Cooked Carrots: Side Dishes for Spring

Cooked Carrots: Side Dishes for Spring

Posted by Julie on Apr 9th 2018

Carrots may be found at the grocery store all year long, but they're especially good in the spring and fall. Cooler weather helps give carrots a sweeter flavor. They are often planted in two crops for a spring harvest and fall harvest.

Carrots are packed with vitamins and antioxidants, and they're a good source of fiber too. Because carrots are sweeter than most vegetables, kids will usually eat them with few complaints. Plus, carrots come in other colors besides orange -- red, white, yellow, and even purple.

Carrots come in other colors besides orange -- red, white, yellow, and even purple.

While raw carrots can be a delicious and portable snack, cooked carrots can accompany a variety of main dishes. It's actually quite easy to roast or glaze carrots, and their mild, sweetness goes well with lots of flavors. Check out the all of these delicious ways to cook carrots, or feel free to experiment on your own.

Cooked Carrots: The Basics

Cooks Illustrated offers some simple tips to get started with cooking carrots. One key point is to look for longer, thinner carrots, which can be more tender. Gigantic carrots are tougher and don't taste as good.

Carrots can be roasted or glazed. Roasting them doesn't involve much active work, and the heat of the oven helps bring out their sweetness. Glazed carrots are usually cooked on the stovetop, and they require more attention. Either way is delicious!

Cooked Carrots: Buttery Roasted Carrots from Mark Bittman

This recipe from Mark Bittman hardly even qualifies as a recipe, which makes it a great place to start. Melt butter in an oven-safe saute pan while you scrub a pound of carrots. You don't even need to peel them if they are young and tender. Put the carrots in the pan and coat them with butter, then transfer the pan to the oven. While you don't need to do much else to these carrots, keep an eye on them. Turn the heat down if the outsides are starting to brown before the insides are soft.

Roasting carrots doesn't involve much active work, and the heat of the oven helps bring out their sweetness.

Cooked Carrots: Roasted Carrots from Ina Garten

Ina Garten's roasted carrots are another simple recipe you can probably make with what's already in your kitchen.
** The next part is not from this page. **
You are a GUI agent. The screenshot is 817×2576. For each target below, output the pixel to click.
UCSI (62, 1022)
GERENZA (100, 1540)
Toss sliced carrots with olive oil, salt, and pepper before roasting. Then toss them again with fresh herbs (Garten calls for fresh dill or parsley) before serving. Such an easy way to add a vegetable side dish to your meal.
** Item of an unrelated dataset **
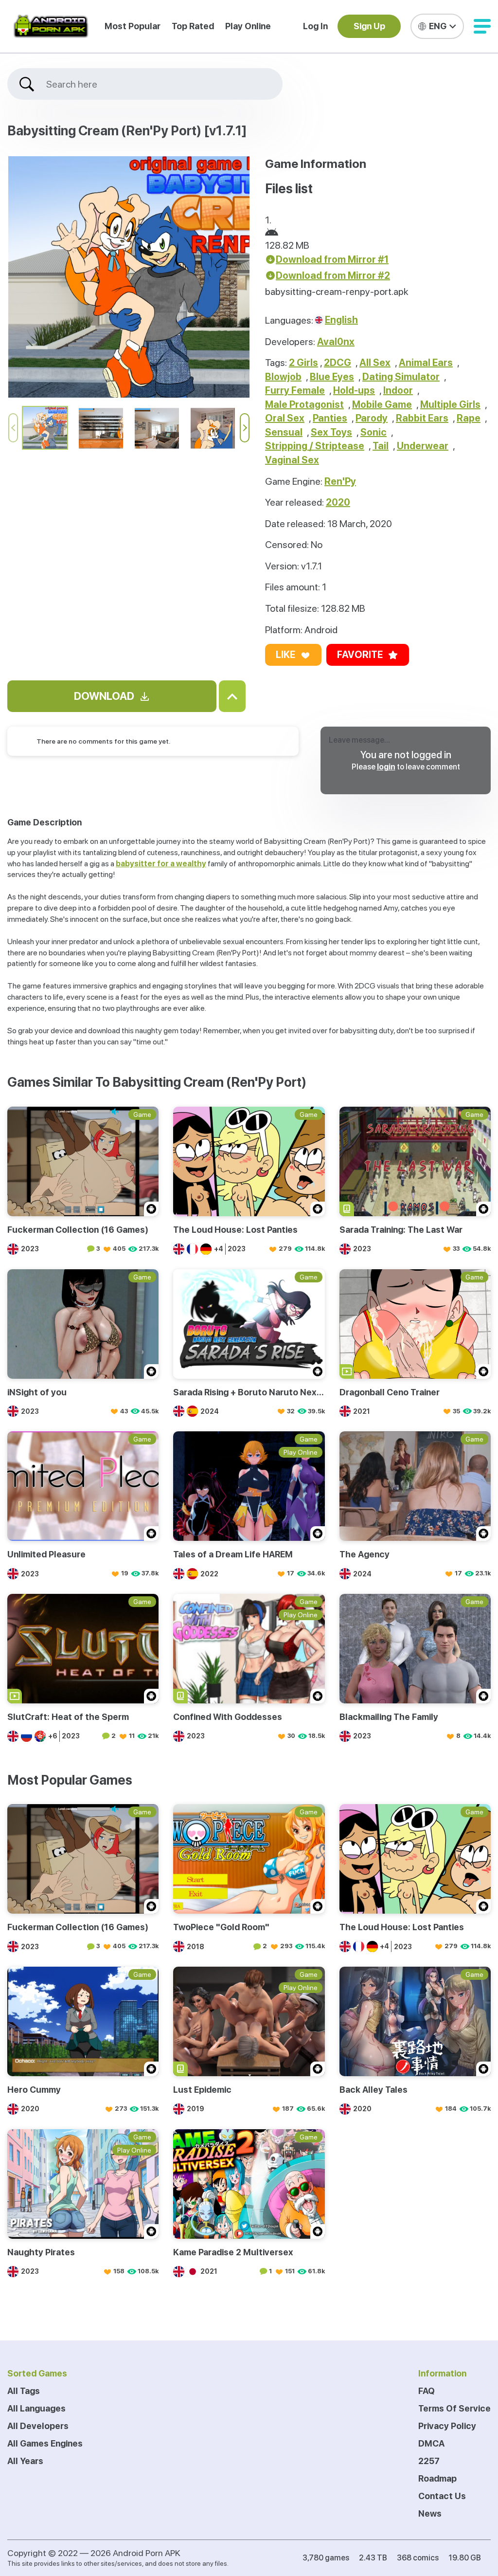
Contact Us (442, 2496)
Cooked Carrots: Glazed Carrots from Alton Brown

Once again, get out the saute pan and slice a pound of carrots. In Alton Brown's recipe, he calls for more thinly sliced carrots, about 1/4-inch thick. Add salt, butter, and ginger ale to the pan, and follow Brown's specific instructions regarding burner temperature and when to cover and uncover the pan. A half-teaspoon of chili powder gives these carrots some zip to balance the sweetness of the ginger ale glaze.

Glazed carrots are usually cooked on the stovetop, and they require more attention than roasted carrots.

Cooked Carrots: Candied Carrots from Tyler Florence

In this recipe from Tyler Florence, he roasts the carrots, but then covers them with an orange brown butter syrup before serving. As in Bittman's recipe, scrub the carrots instead of peeling them. Coat them with oil, salt, and pepper on the stovetop. Then transfer the pan to the oven to roast while you make the syrup. This recipe involves more active work than the others, but it's worth it.